Conselhão do MP censura procuradora que espalhou charges de Bolsonaro nas redes sociais

Conselhão do MP censura procuradora que espalhou charges de Bolsonaro nas redes sociais

Procuradora Paula Cristine Bellotti publicou imagens em que chama presidente de 'miserável' e compara eleitores bolsonaristas a 'vagabundos e fracassados'

Paulo Roberto Netto

25 de agosto de 2020 | 17h10

O Conselho Nacional do Ministério Público (CNMP) aplicou nesta terça, 25, pena de censura à procuradora Paula Cristine Bellotti, de Itaperuna (RJ), por publicar charges críticas ao presidente Jair Bolsonaro nas redes sociais. A decisão seguiu o voto divergente do ministro conselheiro Luciano Nunes Maia em processo administrativo aberto a partir de reclamação disciplinar instaurada pela Corregedoria Nacional do MP.

Segundo os autos, a procuradora Paula Cristine publicou em seu perfil no Facebook charge em que Bolsonaro, de joelhos, lambe os sapatos do presidente dos Estados Unidos, Donald Trump. A legenda dizia: ‘Bolsonaro é um miserável e quer que nós nos tornemos iguais a ele! Cabe a nós decidir!’.

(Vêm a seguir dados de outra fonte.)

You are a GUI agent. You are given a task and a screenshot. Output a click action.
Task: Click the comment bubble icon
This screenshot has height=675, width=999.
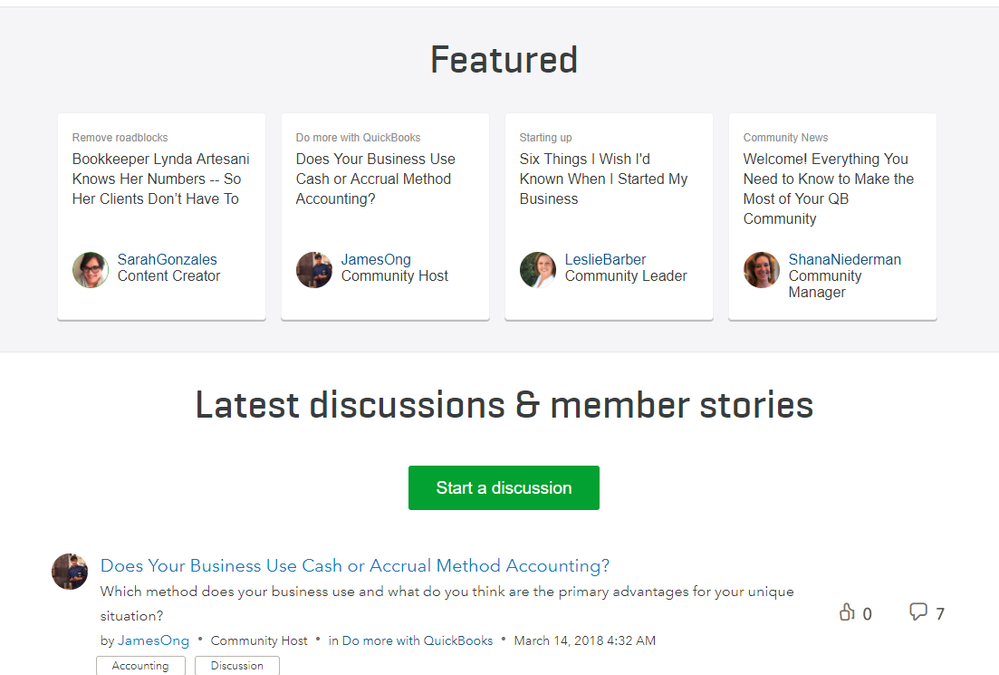[918, 612]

Outra publicação exibia a imagem de eleitores bolsonaristas com nádegas em vez de rostos e suásticas estampadas em suas camisas. Em uma terceira ocasião, a procuradora publicou fotografias de protesto de estudantes em defesa da Educação e uma manifestação pró-governo e comparou as duas imagens como ‘Estudantes e trabalhadores x o lixo que ocupa a presidência da República e seus vagabundos e fracassados’.

O presidente Jair Bolsonaro faz gesto para simular uma arma durante evento. Foto: Helvio Romero/ Estadão

O relator do caso, conselheiro Silvio de Amorim, votou pela não aplicação de pena contra a procuradora, destacando que charges são parte do exercício de liberdade de expressão. Amorim, contudo, foi vencido pelo plenário do Conselhão, que vislumbrou violação ao decoro pessoal e da obrigação de manter conduta pública ilibada.

A sanção de censura, na prática, pode dificultar a promoção ou benefícios de carreira dentro da Procuradoria. A condenação também constará na ‘ficha’ da procuradora caso ela seja julgada novamente no Conselhão, que poderá aplicar penas mais duras.